Przepis art. 646 k.c. stanowi, iż roszczenia wynikające z umowy o dzieło przedawniają się z upływem lat dwóch od dnia oddania dzieła, a jeżeli dzieło nie zostało oddane – od dnia, w którym zgodnie z treścią umowy miało być oddane. Początek biegu terminu przedawnienia roszczeń z umowy o dzieło jest zatem w ustawie oznaczony w sposób precyzyjny i nie podlegający adjustacji w zależności od okoliczności faktycznych konkretnej sprawy. Sąd Apelacyjny we Wrocławiu w wyroku z dnia 23 marca 2012 r., I ACa 219/12, wskazał, iż „art. 646 k.c. samodzielnie określa początek biegu przedawnienia i wiąże go z dniem oddania dzieła, a jeżeli dzieło nie zostało oddane – z dniem, w którym zgodnie z treścią umowy dzieło miało być oddane. Początku biegu przedawnienia roszczeń wynikających z umowy o dzieło nie określają zatem reguły przewidziane w art. 120 k.c. i dla jego ustalenia nie zachodzi potrzeba, ani możliwość zastosowanie art. 455 k.c.” Wskazać przy tym należy, iż przepisy regulujące początek biegu terminu przedawnienia mają charakter bezwzględnie obowiązujący, w konsekwencji czego strony nie mogą w drodze czynności prawnej ustanawiać odrębnych reguł w zakresie ustalania początku biegu terminu przedawnienia, nie mogą też uzależniać początku biegu tego terminu od innych zdarzeń prawnych niż wskazane w ustawie (tak: A. Jedliński, Przedawnienie roszczeń [w:] A. Kidyba (red.), Kodeks cywilny. Komentarz Lex, Część ogólna, tom 1, wydanie 2, Warszawa 2012, s. 746). Przepis art. 646 k.c. stanowi zatem lex specialis wobec art. 118 k.c.

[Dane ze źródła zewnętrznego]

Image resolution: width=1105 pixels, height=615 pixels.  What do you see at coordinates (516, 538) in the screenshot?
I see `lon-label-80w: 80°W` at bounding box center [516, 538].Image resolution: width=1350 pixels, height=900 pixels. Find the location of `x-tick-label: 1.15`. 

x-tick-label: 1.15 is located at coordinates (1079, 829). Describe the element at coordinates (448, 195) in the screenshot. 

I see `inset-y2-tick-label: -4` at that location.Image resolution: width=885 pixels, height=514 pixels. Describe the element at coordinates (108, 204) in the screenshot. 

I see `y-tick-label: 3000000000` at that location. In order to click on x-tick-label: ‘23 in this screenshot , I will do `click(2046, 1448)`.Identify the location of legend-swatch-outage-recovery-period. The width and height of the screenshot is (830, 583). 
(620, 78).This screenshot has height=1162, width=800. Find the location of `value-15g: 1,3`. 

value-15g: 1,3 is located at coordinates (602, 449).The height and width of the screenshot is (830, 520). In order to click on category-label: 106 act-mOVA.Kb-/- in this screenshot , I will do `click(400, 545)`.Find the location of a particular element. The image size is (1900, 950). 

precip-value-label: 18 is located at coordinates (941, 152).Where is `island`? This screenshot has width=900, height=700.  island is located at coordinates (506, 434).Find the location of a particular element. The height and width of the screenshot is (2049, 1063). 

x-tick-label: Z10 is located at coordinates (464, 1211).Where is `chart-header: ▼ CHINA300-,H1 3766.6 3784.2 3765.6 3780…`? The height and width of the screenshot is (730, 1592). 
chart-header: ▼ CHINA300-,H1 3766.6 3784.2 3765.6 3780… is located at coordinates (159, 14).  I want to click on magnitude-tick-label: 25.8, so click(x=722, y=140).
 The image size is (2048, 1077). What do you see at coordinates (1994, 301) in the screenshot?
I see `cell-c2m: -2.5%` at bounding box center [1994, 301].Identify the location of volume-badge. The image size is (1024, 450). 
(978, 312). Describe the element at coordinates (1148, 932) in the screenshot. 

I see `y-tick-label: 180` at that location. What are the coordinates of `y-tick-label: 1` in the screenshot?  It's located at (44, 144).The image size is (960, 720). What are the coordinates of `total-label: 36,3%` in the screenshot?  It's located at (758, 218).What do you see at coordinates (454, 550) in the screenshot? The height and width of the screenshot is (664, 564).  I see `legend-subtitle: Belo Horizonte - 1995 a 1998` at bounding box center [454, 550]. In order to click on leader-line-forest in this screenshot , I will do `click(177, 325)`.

Istotne przy tym jest, że użyte w art. 646 k.c. pojęcie oddania dzieła nie jest tożsame z pojęciem odbioru dzieła. W wyroku z dnia 15 marca 2012 r., I CSK 287/11, Sąd Najwyższy wskazał, że „nie jest tożsame ze sobą pojęcie wydania (oddania) dzieła i jego odebrania. Należy się opowiedzieć za stanowiskiem, że odebranie dzieła jest zarówno czynnością faktyczną, której postać zależy od przedmiotu dzieła (inaczej dla dzieł materialnych, inaczej dla niematerialnych), jak i oświadczeniem zamawiającego, przyjmującego dzieło zaoferowane przez wykonawcę z chwilą jego wydania (oddania), będące quasi-umową, a w wielu umowach o dzieło przybierającą wprost postać sformalizowanej umowy”.
We wcześniejszym wyroku z dnia 7 października 2010 r., IV CSK 173/10, Sąd Najwyższy podkreślił, iż przepisy kodeksu cywilnego o umowie o dzieło odróżniają oddanie dzieła od odebrania dzieła. Przyjmujący zamówienie jest obowiązany do wykonania oznaczonego dzieła i jego oddania zamawiającemu. Do odebrania dzieła, które zamawiający wydaje mu zgodnie ze swym zobowiązaniem, obowiązany jest zamawiający. Oddanie dzieła nie oznacza jego odbioru, aczkolwiek odebranie dzieła świadczy o jego oddaniu.